Yes to Sex – App: Vor dem Sex nochmal kurz innehalten, Handy raus, und ein paar Häkchen setzen. Bist du in Stimmung? Bei Bewusstsein? Schnell eine Verhütungsmethode auswählen und ein lautes „Ja“ oder „Nein“ aufnehmen und schon kann’s losgehen. Auf GooglePlay zählt die App 100.000 Installationen. Dort wird es vor allem als Sex Education Tool angeboten. „Erleichtert die Peinlichkeit, nach sexuellem Einverständnis zu fragen“, finden die Anbieter. Anstatt sensibel miteinander umzugehen, lieber per App eine Vereinbarung aufsetzen. Weniger awkward? Na ja.

Xantus – Drinkcheck: Der Papierstreifen wird als Armband getragen. Ein paar Tropfen des verdächtigen Getränks auf das Testfeld geträufelt geben nach zwei Minuten Aufschluss darüber, ob K.O.-Tropfen drin sind oder nicht. Eine von mehreren Varianten sogenannter „Date Rape Drug Tests“. Im dm-Onlineshop gibt’s 4 Streifen für 10 €. Eines der Verkaufsargumente: „Durch das Tragen werden Täter im Vorfeld abgeschreckt.“ Und kippen die Tropfen in das Getränk der nächsten Person?
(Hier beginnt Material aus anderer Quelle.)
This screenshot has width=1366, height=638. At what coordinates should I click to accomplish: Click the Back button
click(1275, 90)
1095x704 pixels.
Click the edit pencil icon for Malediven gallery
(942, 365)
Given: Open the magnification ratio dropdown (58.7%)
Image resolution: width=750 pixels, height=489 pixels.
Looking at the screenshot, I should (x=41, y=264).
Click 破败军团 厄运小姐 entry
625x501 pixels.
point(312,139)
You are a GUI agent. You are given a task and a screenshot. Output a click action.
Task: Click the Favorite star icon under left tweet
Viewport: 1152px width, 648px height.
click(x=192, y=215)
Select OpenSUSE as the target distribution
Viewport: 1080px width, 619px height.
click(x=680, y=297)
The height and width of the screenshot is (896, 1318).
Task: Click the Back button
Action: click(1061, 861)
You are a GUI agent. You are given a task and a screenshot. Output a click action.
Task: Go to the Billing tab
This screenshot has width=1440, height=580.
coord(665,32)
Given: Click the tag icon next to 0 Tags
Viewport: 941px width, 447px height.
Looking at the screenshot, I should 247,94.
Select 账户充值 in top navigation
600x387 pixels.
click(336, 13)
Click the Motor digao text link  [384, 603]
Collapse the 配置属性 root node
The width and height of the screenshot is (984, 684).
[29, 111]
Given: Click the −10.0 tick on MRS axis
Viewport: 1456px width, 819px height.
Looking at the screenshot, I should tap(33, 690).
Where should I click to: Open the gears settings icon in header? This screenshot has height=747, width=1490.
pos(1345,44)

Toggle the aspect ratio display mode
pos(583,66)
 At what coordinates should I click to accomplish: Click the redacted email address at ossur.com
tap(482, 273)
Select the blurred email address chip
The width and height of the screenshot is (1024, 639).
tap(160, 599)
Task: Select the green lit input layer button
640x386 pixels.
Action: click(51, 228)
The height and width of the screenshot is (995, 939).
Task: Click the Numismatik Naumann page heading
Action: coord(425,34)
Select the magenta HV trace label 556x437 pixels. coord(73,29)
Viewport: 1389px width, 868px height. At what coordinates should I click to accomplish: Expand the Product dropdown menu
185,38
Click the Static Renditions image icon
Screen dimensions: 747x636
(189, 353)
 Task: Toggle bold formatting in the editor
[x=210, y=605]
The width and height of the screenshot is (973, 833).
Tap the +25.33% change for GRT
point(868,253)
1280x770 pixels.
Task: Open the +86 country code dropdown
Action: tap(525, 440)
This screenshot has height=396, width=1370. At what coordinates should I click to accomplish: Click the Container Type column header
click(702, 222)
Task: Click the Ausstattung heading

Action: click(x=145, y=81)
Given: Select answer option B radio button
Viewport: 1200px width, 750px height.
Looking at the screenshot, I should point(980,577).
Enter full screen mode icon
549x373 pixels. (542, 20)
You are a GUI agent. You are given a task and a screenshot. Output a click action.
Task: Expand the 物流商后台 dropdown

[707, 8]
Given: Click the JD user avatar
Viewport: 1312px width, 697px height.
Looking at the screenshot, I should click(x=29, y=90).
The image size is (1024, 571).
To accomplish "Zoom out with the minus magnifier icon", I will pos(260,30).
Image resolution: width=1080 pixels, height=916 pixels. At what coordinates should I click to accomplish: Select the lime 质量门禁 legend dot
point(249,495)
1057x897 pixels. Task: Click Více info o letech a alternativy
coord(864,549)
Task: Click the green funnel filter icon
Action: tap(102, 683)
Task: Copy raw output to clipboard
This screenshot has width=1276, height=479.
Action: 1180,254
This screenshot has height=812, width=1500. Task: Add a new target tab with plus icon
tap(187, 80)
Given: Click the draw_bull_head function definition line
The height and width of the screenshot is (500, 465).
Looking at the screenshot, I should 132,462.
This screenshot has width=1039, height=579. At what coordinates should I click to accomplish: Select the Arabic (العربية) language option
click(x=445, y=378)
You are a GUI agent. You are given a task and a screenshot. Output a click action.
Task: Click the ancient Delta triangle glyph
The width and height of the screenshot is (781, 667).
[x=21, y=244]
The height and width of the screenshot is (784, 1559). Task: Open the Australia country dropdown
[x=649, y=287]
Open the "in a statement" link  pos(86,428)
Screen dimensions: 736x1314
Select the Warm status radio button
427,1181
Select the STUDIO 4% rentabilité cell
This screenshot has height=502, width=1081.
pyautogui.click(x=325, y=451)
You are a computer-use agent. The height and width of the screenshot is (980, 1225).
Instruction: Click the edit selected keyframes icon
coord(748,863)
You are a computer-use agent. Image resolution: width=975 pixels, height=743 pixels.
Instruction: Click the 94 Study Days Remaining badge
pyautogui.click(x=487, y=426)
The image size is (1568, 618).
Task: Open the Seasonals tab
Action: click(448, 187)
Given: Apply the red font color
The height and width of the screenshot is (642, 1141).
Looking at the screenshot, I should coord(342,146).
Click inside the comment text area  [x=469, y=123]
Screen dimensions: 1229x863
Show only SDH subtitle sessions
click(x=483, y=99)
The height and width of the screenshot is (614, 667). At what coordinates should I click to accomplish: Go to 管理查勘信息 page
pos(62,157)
Invi Bracelet: Wird das Armband aktiviert, setzt es einen übelriechenden Stoff frei. Das soll Angreifer abschrecken und andere alarmieren. Das Lederarmband kostet immerhin 70 Euro, ist dafür aber in drei Farben erhältlich. Entwickelt wurde es in den Niederlanden, wo Pfefferspray verboten ist. Das Unternehmen verkauft seine Armbänder mit einer Mission: „Trage es um das Schweigen zu brechen und Bewusstsein zu verbreiten.“ Wie ein Taschenalarm, nur für die Nase, statt für die Ohren. Dass Gestank zudem als sexuelle Antistimulanz wirken soll, überrascht nicht wirklich.

Rape-aXe: Das „Femidom“ wird in die Vagina eingeführt. In seinem Inneren sind Klingen angebracht, die sich bei einer Penetration in den Penis einhaken und nur noch von medizinischem Fachpersonal entfernen lassen. Der Prototyp wurde schon 2009 vorgestellt. Das Fundraising läuft noch immer. „Wenn ich da unten nur Zähne hätte!“ Dieser Wunsch soll die Inspiration für das Rape-aXe Design gewesen sein. Sexuelle Übergriffe verhindern kann Rape-aXe nicht, aber vermutlich dafür sorgen, dass Vergewaltiger nicht zu Wiederholungstätern werden.